En todo este siglo, los gobiernos que hemos sufrido han basado la defensa de sus acciones y omisiones en la negación de la realidad, su ocultamiento, su distorsión y la distorsión de sus causas, y lo han venido haciendo cada vez con mayor ahínco y desfachatez, con un cinismo y agresividad también en aumento. Ya no sólo niegan lo que es más que evidente para todos, sino que amenazan con reprimir y castigar de varias maneras a quienes de alguna forma los contradigan. El reciente fallo de la sala político administrativa del Tribunal Supremo de Justicia, sobre la inexistencia de un instrumento administrativo cuya aplicación es pública y notoria, es un ejemplo meridiano de lo que afirmamos. Y lo es también de cómo se recurre a cualquier argucia para desconocer derechos legítimos, lo que sin lugar a dudas niega la existencia del estado de derecho.
Es inaudito y aberrante que se recurra a dictar un instructivo, obligar a regirse por éste so pena de no pagar los sueldos, pero no firmarlo ni publicarlo de manera que se dificulte constatar su existencia real. Parecen prácticas de leguleyos expertos en la creación de artimañas para gestiones ilícitas, en las cuales estarían involucrados varios ministerios, parte del TSJ y algunos parlamentarios oficialistas, es decir toda una cofradía asociada para delinquir. Pero lo más grave de este caso es que el gobierno está enviando una amenaza a quienes recurran a la vía judicial para defender sus derechos, ya que pueden ser multados, investigados y sancionados penalmente por hacerlo. No se puede protestar en las calles sin miedo a la represión, sin temor a perder el empleo, sin el peligro de ser detenido y juzgado como conspirador o sufrir la misma suerte al ser calificado de “incitador al odio”. Ahora, se acaba también con la posibilidad constitucional de recurrir a los tribunales.

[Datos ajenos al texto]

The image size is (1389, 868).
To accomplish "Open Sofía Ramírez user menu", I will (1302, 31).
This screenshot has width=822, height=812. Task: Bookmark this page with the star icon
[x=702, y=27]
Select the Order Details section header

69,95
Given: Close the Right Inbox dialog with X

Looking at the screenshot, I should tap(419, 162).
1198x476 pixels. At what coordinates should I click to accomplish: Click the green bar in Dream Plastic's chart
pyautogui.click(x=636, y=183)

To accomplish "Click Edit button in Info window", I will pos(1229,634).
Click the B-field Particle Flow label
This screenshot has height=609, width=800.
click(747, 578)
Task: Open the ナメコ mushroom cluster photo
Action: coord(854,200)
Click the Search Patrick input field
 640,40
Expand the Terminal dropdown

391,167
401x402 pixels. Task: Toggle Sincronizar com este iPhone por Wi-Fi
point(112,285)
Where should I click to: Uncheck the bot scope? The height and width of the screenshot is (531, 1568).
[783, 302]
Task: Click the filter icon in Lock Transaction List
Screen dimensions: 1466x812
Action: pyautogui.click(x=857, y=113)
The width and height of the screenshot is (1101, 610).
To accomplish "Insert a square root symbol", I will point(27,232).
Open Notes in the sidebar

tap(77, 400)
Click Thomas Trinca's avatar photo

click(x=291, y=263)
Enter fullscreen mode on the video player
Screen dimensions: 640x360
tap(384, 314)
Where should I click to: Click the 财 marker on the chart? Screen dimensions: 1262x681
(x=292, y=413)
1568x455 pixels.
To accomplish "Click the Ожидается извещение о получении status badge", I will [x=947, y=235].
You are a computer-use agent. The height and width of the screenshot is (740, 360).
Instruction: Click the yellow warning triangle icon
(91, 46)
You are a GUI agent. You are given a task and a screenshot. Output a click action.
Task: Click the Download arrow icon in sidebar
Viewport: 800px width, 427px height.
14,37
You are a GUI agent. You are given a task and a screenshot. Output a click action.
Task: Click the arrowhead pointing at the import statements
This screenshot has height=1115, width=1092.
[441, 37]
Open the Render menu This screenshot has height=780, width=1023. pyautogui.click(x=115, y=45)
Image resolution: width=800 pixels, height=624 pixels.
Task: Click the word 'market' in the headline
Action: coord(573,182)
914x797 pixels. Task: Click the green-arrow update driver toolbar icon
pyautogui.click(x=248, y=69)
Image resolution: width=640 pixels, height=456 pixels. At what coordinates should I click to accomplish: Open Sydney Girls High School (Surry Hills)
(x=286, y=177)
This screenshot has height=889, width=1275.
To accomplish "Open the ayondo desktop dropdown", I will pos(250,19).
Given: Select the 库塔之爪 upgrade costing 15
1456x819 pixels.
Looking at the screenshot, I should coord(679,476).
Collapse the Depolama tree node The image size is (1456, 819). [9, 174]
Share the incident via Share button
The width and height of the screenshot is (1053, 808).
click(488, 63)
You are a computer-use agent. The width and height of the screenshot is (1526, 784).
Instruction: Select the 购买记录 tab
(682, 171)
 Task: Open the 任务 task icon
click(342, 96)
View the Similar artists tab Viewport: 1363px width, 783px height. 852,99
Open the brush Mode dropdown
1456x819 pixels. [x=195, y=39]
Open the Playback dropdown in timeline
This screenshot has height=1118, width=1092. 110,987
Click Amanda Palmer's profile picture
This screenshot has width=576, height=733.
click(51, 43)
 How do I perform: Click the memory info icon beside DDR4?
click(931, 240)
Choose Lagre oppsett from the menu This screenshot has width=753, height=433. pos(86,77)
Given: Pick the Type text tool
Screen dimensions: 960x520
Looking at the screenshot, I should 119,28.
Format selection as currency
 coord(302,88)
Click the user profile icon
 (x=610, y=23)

Un instructivo que no existe, pero que es enviado por ministerios y oficinas competentes, que aplana los sueldos, reduce o elimina las primas salariales y viola acuerdos laborales firmados por el gobierno con sus propios sindicaleros. Y que en forma descarada se sigue usando con absoluta sevicia y desvergüenza. ¿Dónde queda el texto constitucional de que no se sacrificará la justicia por la omisión de formalidades? ¿Dónde aquello de lo “público y notorio”? ¿El delito, el terrible delito, no es acaso el que está cometiendo la administración pública al esconder su crueldad detrás de un instructivo legalmente inexistente? ¿No es éste el único hecho punible real y cometido por quienes tienen que hacer cumplir las leyes? Pero los delincuentes somos quienes legítimamente reclamamos la violación de nuestros derechos.
Otro instrumento dirigido a yugular las críticas y las protestas contra el gobierno es la tristemente utilizada “Ley constitucional contra el Odio”, ilegal por partida doble, por no haber sido sometida a referendo aprobatorio, pese a ser propuesta de la Asamblea Constituyente del PSUV, y porque ese organismo adoleció de tantos vicios que ni siquiera una propuesta constituyente elaboró al final. Este instrumento se lo aplican a quienes critican las ejecutorias de funcionarios del Estado, pues ahora todo cuestionamiento se transformó en una incitación al odio. Lo curioso es que cada vez con más frecuencia dicha herramienta comienza a tener partidarios en sectores abiertamente opositores, entre ellos algunos demandantes de derechos y ciertos periodistas, que han pedido se la apliquen a quienes enfrenten sus peticiones o sus opiniones.
Negar la realidad que evidencia tenazmente el desastre gubernamental no es, sin embargo, exclusivo de este gobierno. No lo inventó. Su capacidad creativa es limitada, pero lo han tomado del pasado, el mismo que cotidianamente satanizan, y lo han llevado a ser política de Estado, haciendo una diferencia con los gobiernos adecocopeyanos, a favor de éstos. La respuesta a esta serie de arbitrariedades debe ser la protesta pacífica en defensa de los derechos ciudadanos, sin intenciones golpistas ni desestabilizadoras, que incorpore a todos los afectados por las arbitrariedades, indolencia o negligencia oficial, independientemente de que sean simpatizantes del gobierno.